Он даже назло ей заинтересовался напыщенной речью ведущего, назло себе ответил на многозначительный взгляд какой-то пухлой особы в розовом. В конце концов, для своих сорока пяти он был ещё очень даже ничего, его фото неизменно размещалось на задней обложке его книг, да и в газетах нередко бывали его портреты. Так что при желании он мог бы легко отправиться с этого нудного вечера на какое-нибудь более жизнерадостное продолжение, надо только выбрать спутницу помоложе -  а там дело за малым: «Здравствуйте, меня зовут Пётр Николаевич Ефимов…» А там всё само собой образуется. Известность – удобная вещь, если пользоваться ею с умом. При желании можно горы своротить, если ваше имя мелькает то и дело на страницах прессы и в светских беседах.

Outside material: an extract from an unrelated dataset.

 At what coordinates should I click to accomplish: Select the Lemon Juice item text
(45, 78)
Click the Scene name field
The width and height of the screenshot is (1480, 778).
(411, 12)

Но именно сегодня желания воротить горы не было. Было желание плюнуть на всё и уехать домой. К телевизору, чаю с лимоном, Людмилиным рассказам об успехах Маниных детей на поприще постижения школьных дисциплин.

Неожиданно он почувствовал, что у него в кармане вибрирует телефон. Чёрт, как же он забыл его выключить? Ну что там ещё нужно Люде, ведь знает же, куда он пошёл. Он торопливо, неловко задев локтем соседа по креслу, втащил вибрирующую трубку. Номер, на удивление, высветился Лёнин.

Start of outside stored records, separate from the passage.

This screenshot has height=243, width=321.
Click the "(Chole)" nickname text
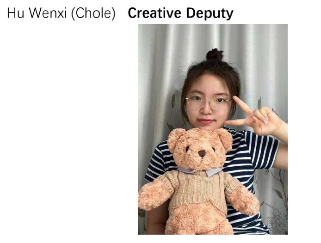[93, 13]
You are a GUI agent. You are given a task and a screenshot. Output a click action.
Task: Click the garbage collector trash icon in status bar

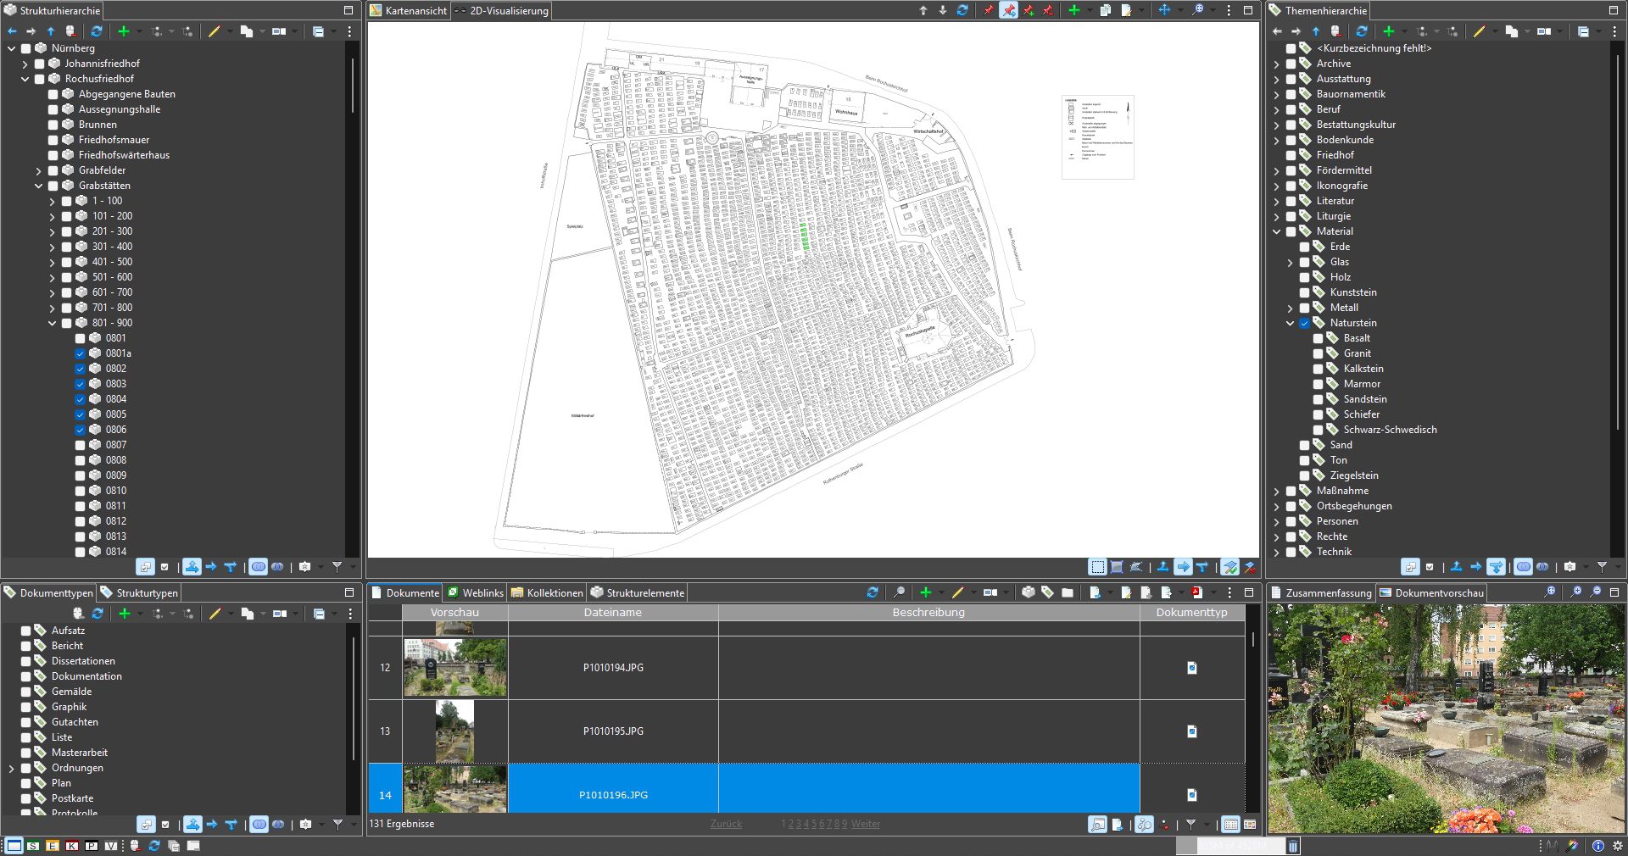[1293, 846]
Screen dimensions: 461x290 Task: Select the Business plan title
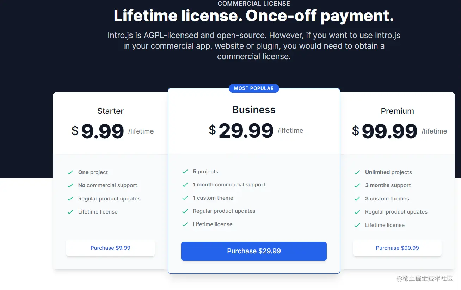click(254, 110)
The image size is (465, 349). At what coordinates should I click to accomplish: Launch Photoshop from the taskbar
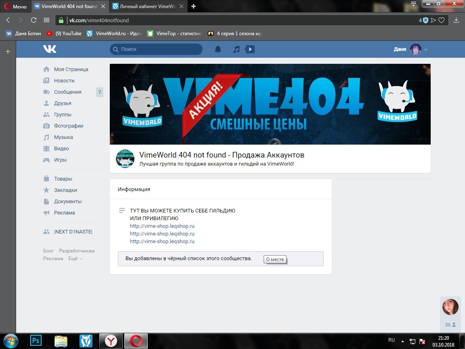pos(36,341)

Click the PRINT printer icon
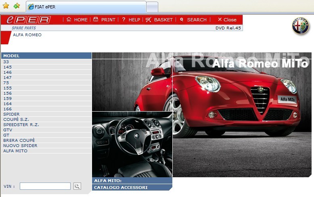(x=96, y=19)
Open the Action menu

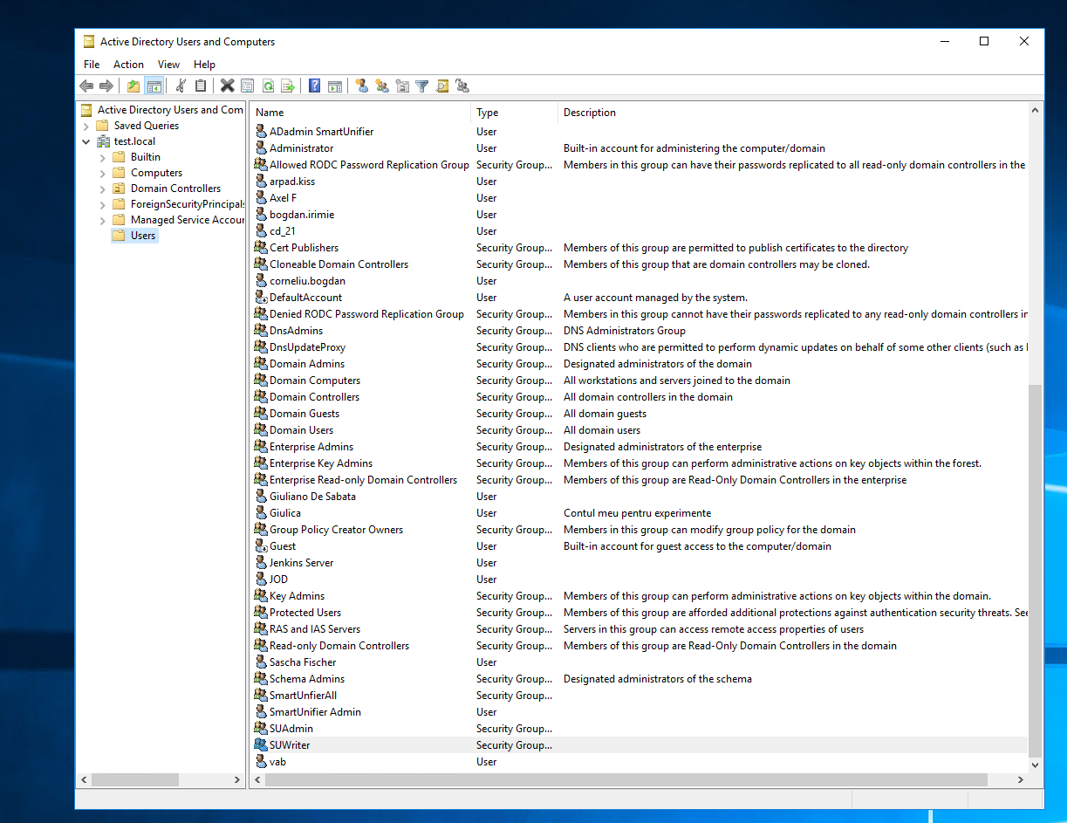(x=128, y=65)
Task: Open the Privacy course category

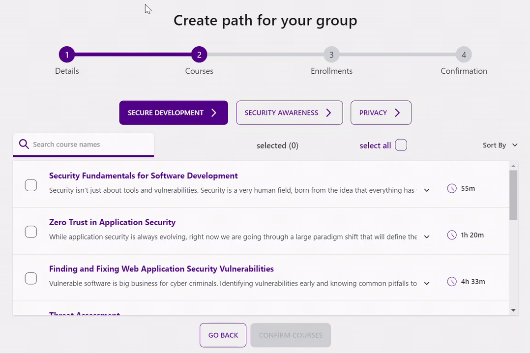Action: [x=381, y=113]
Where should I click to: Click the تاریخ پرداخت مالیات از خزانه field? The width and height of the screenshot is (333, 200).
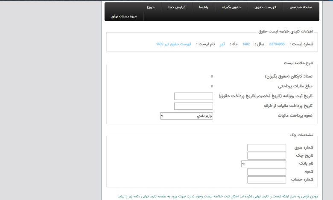[193, 106]
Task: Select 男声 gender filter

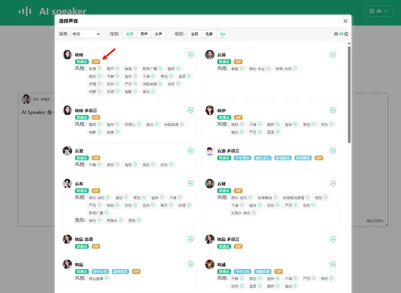Action: (x=144, y=34)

-Чего тебе? – шёпотом, прикрыв трубку ладонью, спросил Пётр Николаевич, одновременно отыскивая его глазами. Лёня обнаружился на другом конце зала, он отчаянно кивал и вращал глазами в сторону двери.

-Вылези на лестницу, пожалуйста, - раздался в трубке его напряжённый голос – и он отключился.

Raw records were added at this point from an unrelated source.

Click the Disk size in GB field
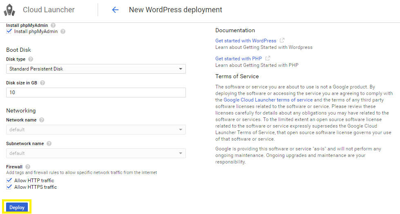Screen dimensions: 400x214 96,93
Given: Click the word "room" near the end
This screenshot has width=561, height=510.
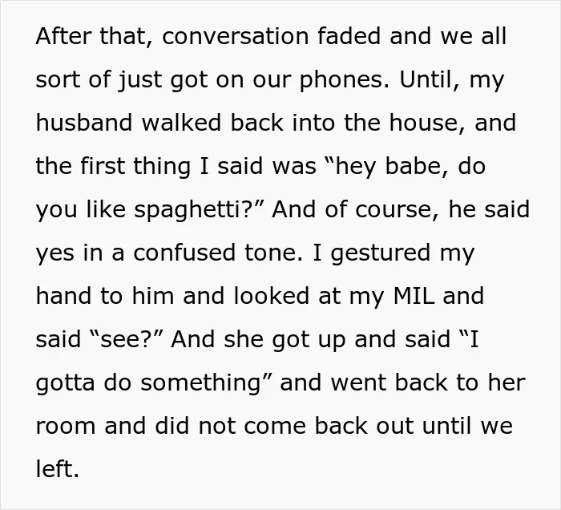Looking at the screenshot, I should point(66,427).
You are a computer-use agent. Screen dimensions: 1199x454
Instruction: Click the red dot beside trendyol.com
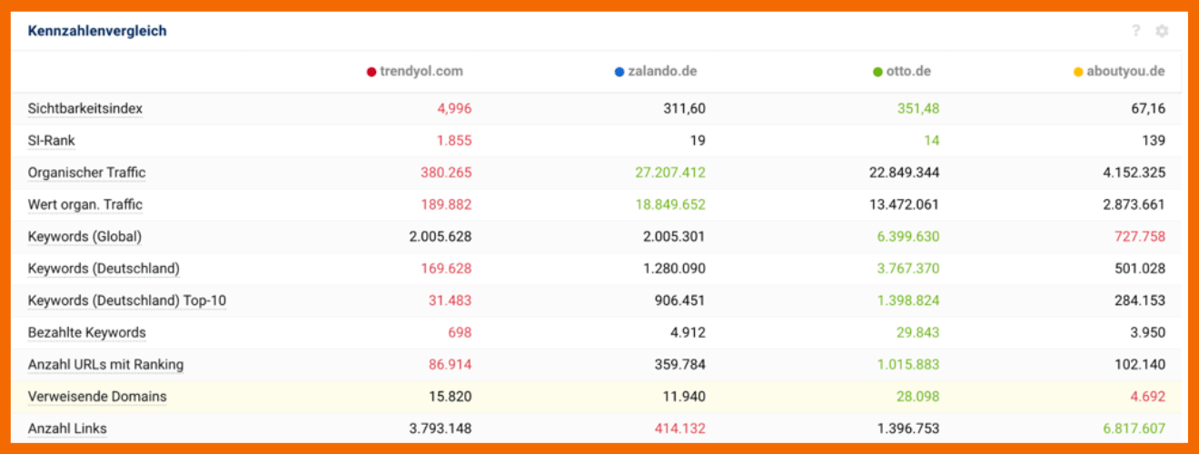point(372,72)
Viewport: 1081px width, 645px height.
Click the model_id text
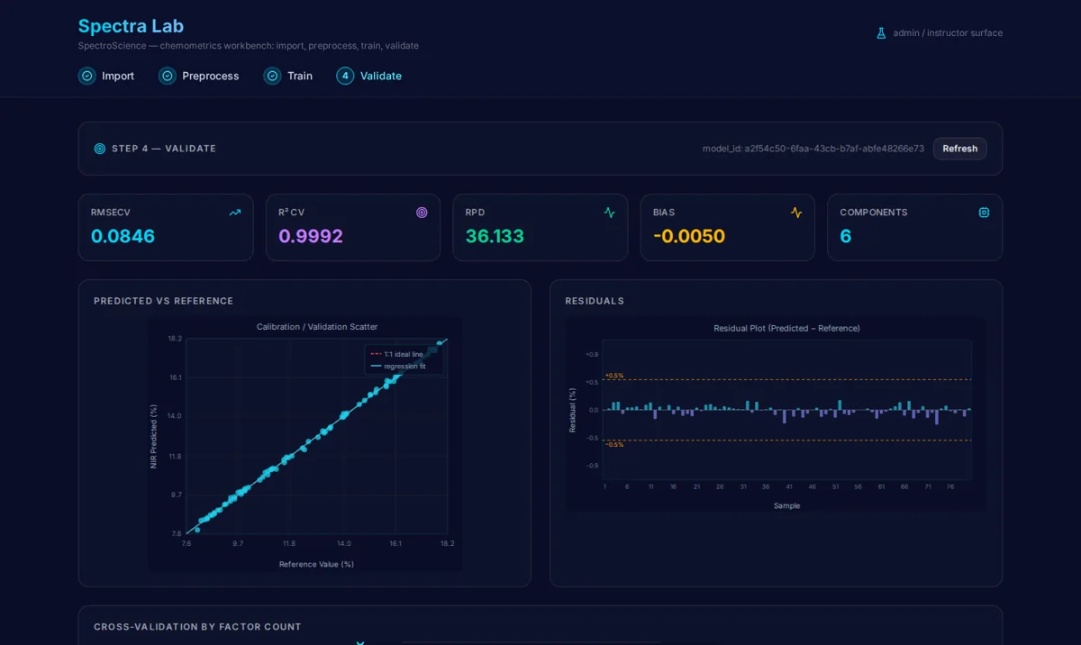[813, 149]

Петру Николаевичу ничего не оставалось, как  только встать и, извинясь и наступая на ноги, пробираться к выходу. Вокруг шипели и неодобрительно вздыхали, как будто он своими действиями мог помешать им проникнуться духом действа и уловить самое важное в журчащей незатыкаемым потоком речи ведущего.

На лестнице было пусто, нервное притопывание Лёниного ботинка по ковру отдавалось гулким эхом под расписными сводами.

-Петя, Лариска не приехала, - без лишних слов сообщил Лёня.

-Я вижу. Заболела, что ли? – как можно небрежнее спросил Пётр Николаевич.

-Здорова, как лошадь. По телефону послала меня к чёртовой бабушке, сказала, что ей и дома хорошо.

-И?

-Что и? Она эту чёртову премию заслужила ещё пять лет назад. Мы все её заслужили, между прочим. И вот, наконец, до этих болванов допёрло. А Лариске ни с того ни с сего вожжа под мантию попала. Петь, она сама не своя последнее время, вся такая нервная и злющая. Ты меня прости, - он обнял Пётра Николаевич  за плечи и заговорил на пониженных тонах, - Не моё, конечно, дело, что у вас там происходит, но это точно совершенно не повод пускать коту под хвост результаты стольких трудов.

-Послушай, - сказал Пётр Николаевич, слегка морщась от Лёниного напоенного только что выпитым шампанским дыхания, - Мы, конечно, слегка…не сошлись во мнениях, но не думаю, что причина во мне…

Лёня вместо ответа поправил очки и внимательно посмотрел на старого знакомца через толстые линзы. Брови его при этом поднялись домиком, а губы поджались.

-Петя. Езжай и привези Лару на это чёртово сборище уродов.

-А сам ты почему не поедешь? – Пётр Николаевич ещё пытался сопротивляться, хотя, в общем-то, понимал Лёнину правоту.

-Через час начнётся вручение, к этому времени она должна быть здесь, при полном параде и с тобой под руку. На такси деньги есть?

-Да уж найдётся, - вздохнул Пётр Николаевич и зашарил по карманам в поисках номерка из гардероба.

-Ну вот и славно. Поспешай же, о мой несчастный безумный друг! – напутствовал его Леонид.